A tree attaining in America 30 feet in height and 1 foot in girth. Bark smooth, greyish-brown. Young branchlets slightly pubescent, three-angled at the tip. Leaves (Plate 268, Fig. 11) in cultivated specimens 2½ inches long, 1¾ inch wide, some- what larger in wild specimens, ovate or obovate, cuneate at the base ; acute, slightly acuminate, or rounded at the apex; nerves, eight to twelve pairs, running to the margin ; margin not lobulate, remotely serrate in the upper two-thirds with minute incurved glandular teeth ; upper surface dark green, shining, glabrous ; lower surface light green, glabrous; petioles ½ inch, slightly pubescent. Buds minute, stalked, ovoid, glabrous, slightly glandular.

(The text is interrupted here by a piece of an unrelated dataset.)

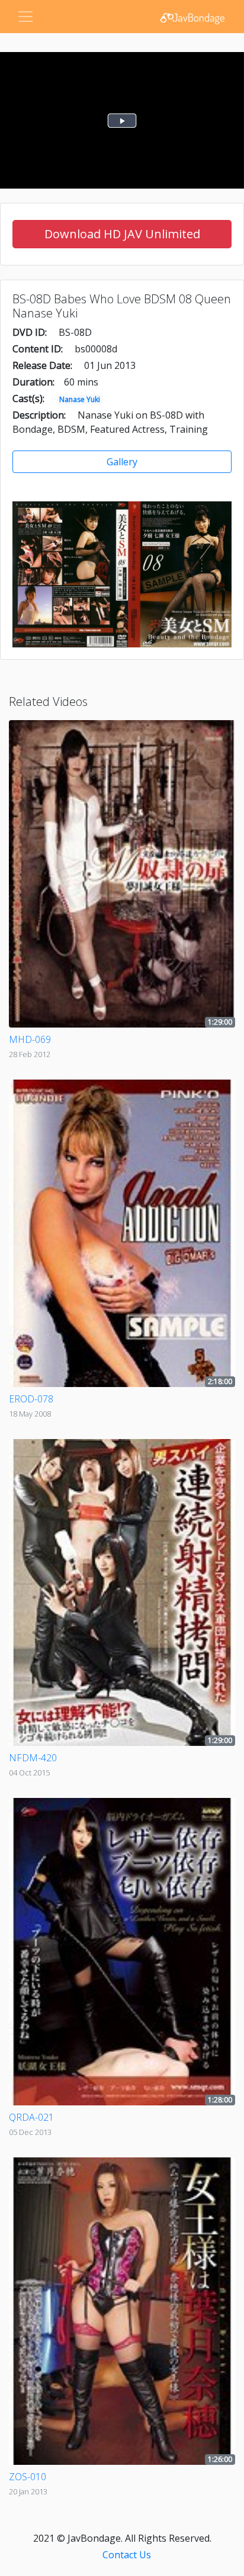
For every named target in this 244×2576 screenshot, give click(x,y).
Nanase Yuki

Flowers appearing in July on the branches of the year, and opening in September. Staminate catkins in scurfy pubescent racemes in the axils of the upper leaves. Pistillate catkins usually solitary from the axils of the lower leaves. Cones ripening in the following September, so that both flowers and ripe fruit occur simultaneously on the tree, ovoid, ⅝ inch long; nutlet obovate, narrowed and apiculate at the apex, with a thin membranous border.
This alder grows on the banks of streams and ponds in Delaware and Maryland, usually near, but not immediately upon the sea-coast, as its name would seem to imply. However, it abounds on the banks of the Nanticoke and Wicomico rivers in Maryland, near the high-water mark. What appears to be the same species was collected by Hall on the Red River in Indian Territory.
It was introduced into cultivation by Thomas Meehan, who sent it in 1878 to the Arnold Arboretum, where it is tolerably hardy, flowering and fruiting freely, though it was killed to the ground in 1885. There are now two trees, about 6 feet high, growing in the nursery at Kew, which were sent by Prof. Sargent in 1899. These flower in September, and produce fruit in quantity. (A.H.)
1 Mr. A.B. Jackson has lately seen a tree at Grayswood, Haslemere, which is 18 feet high and 9 inches in girth.